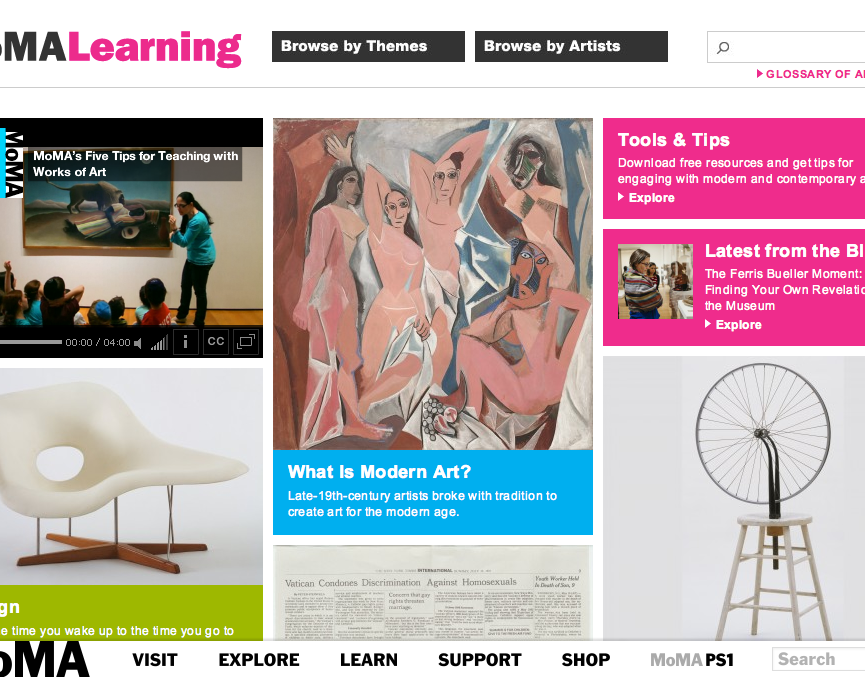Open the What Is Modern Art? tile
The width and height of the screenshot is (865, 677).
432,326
────
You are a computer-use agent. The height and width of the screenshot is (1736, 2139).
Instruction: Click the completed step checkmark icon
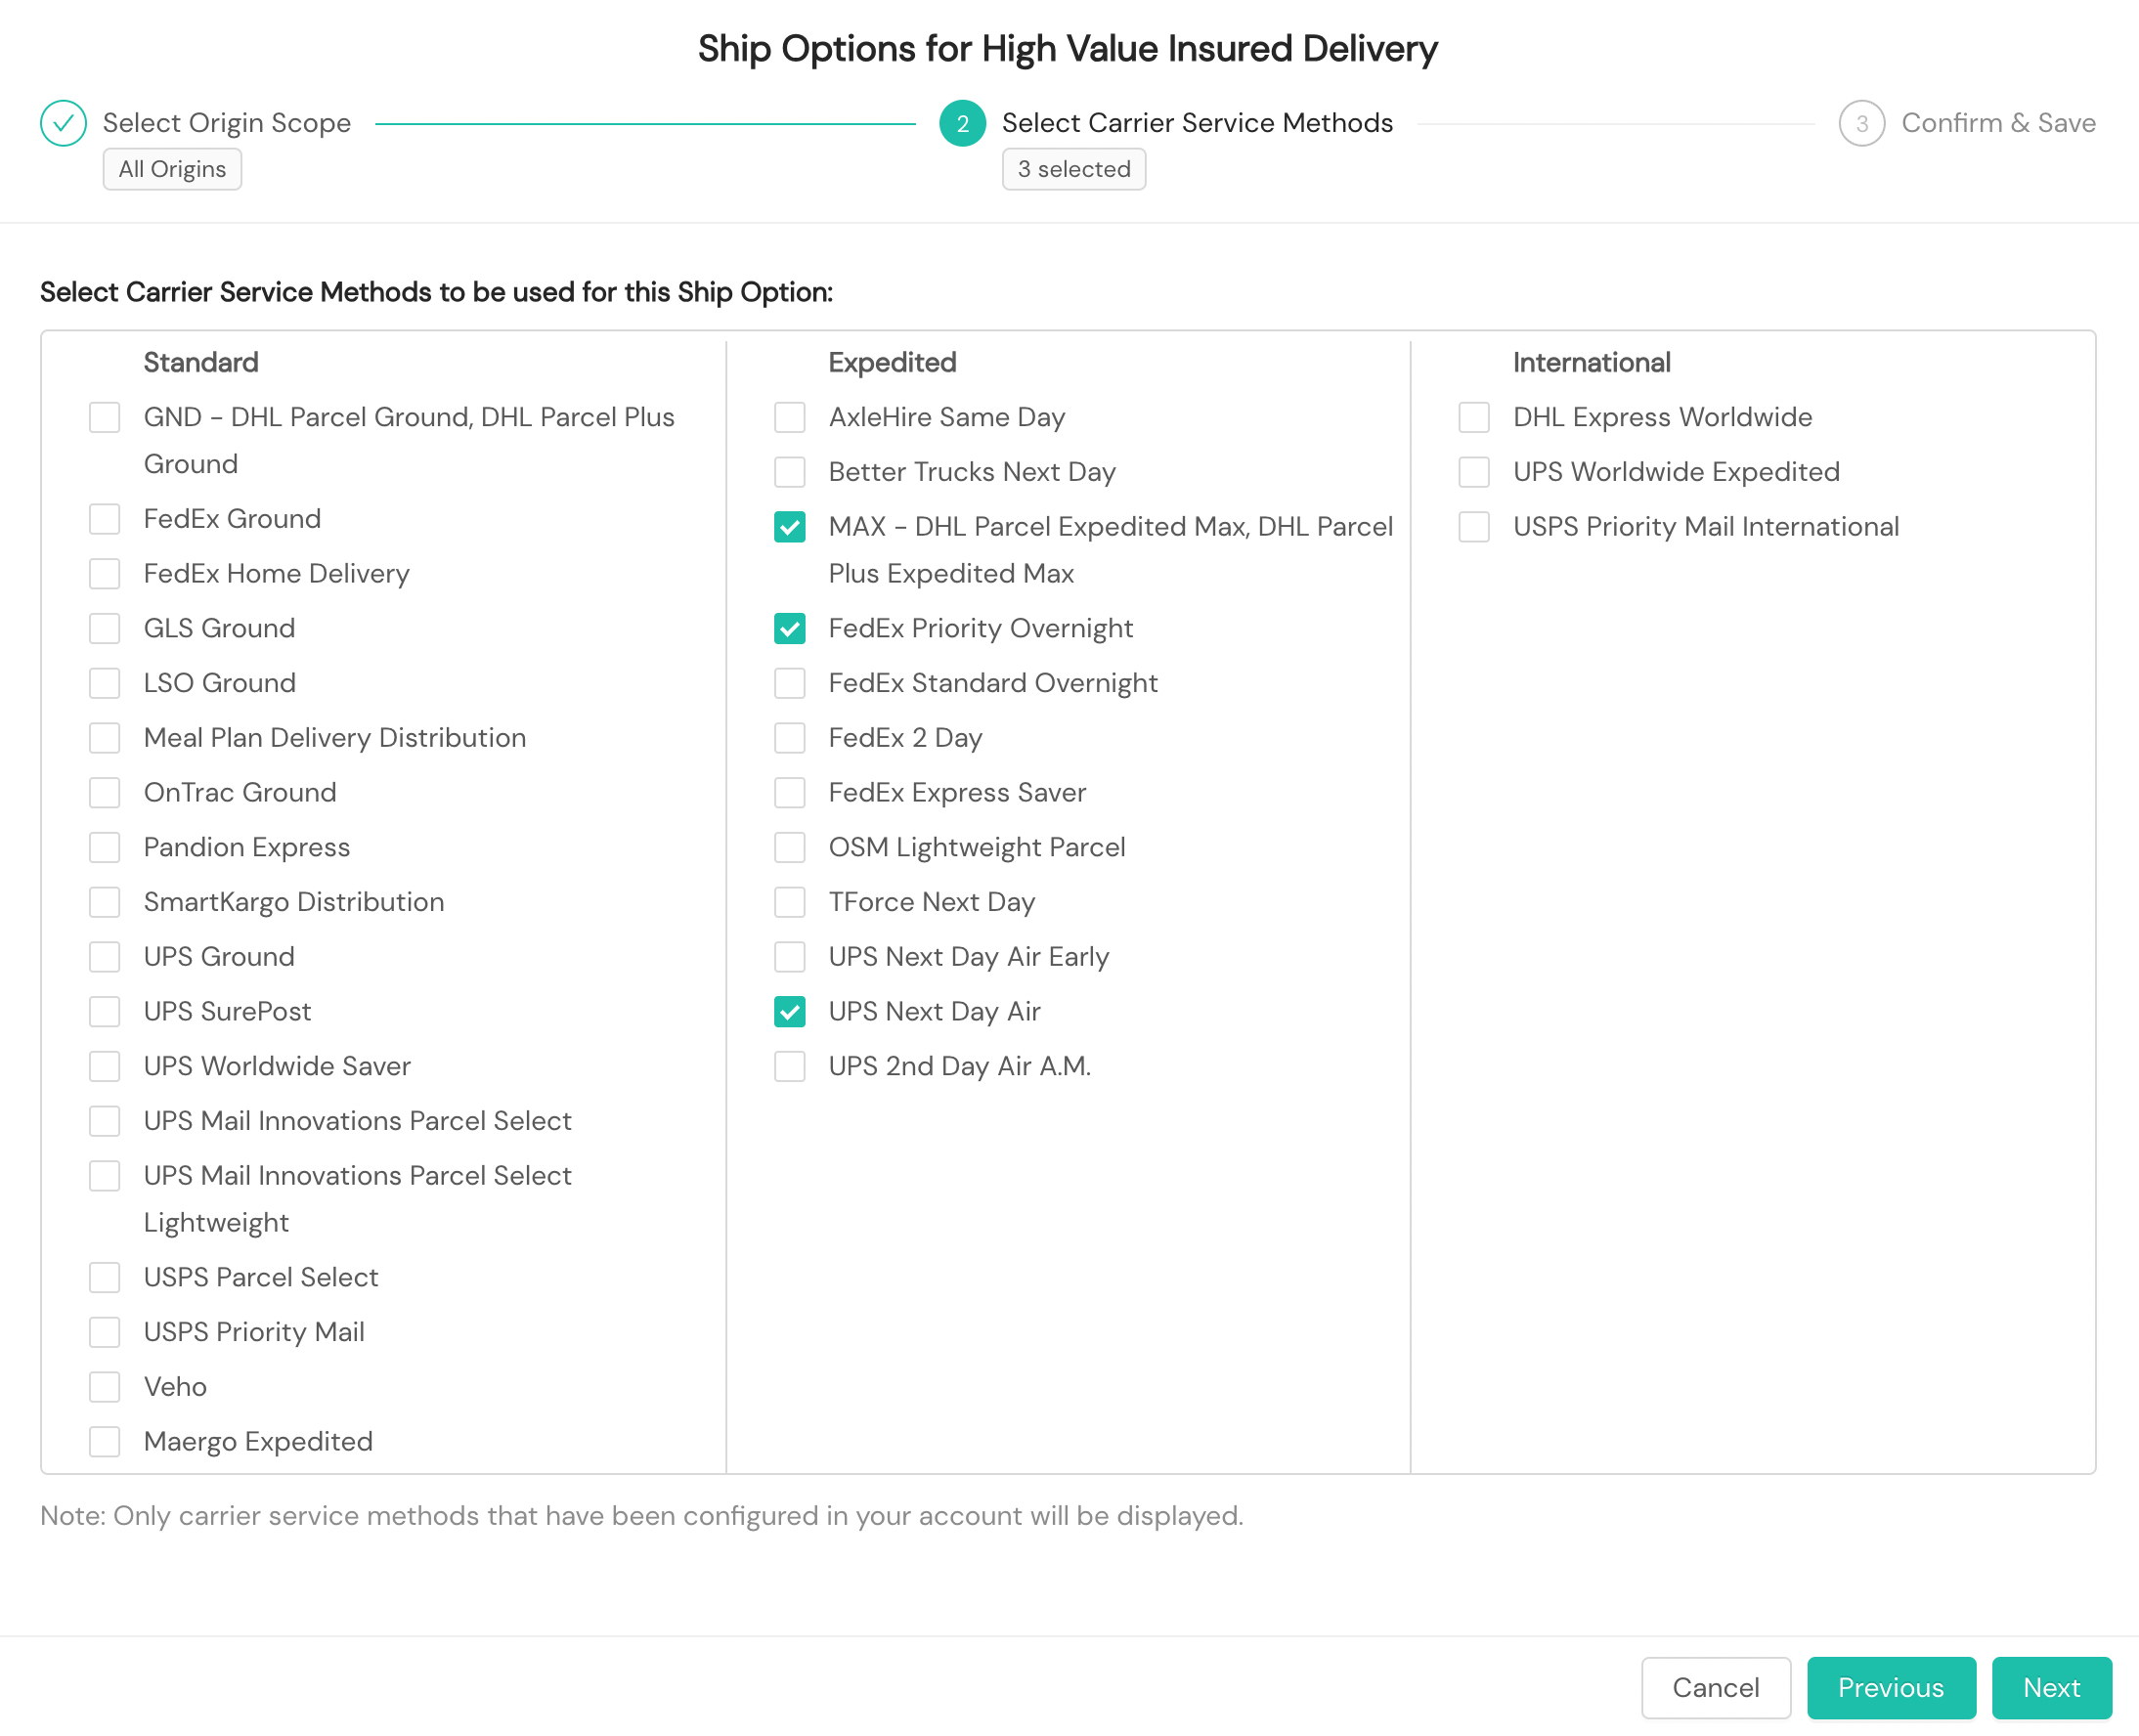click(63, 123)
────
Return every line of the entries above that contains the string "height", matching case exactly.

SOLVED PROBLEM
The width and height of the screenshot is (865, 677).
You are a computer-use agent. The height and width of the screenshot is (1736, 2139).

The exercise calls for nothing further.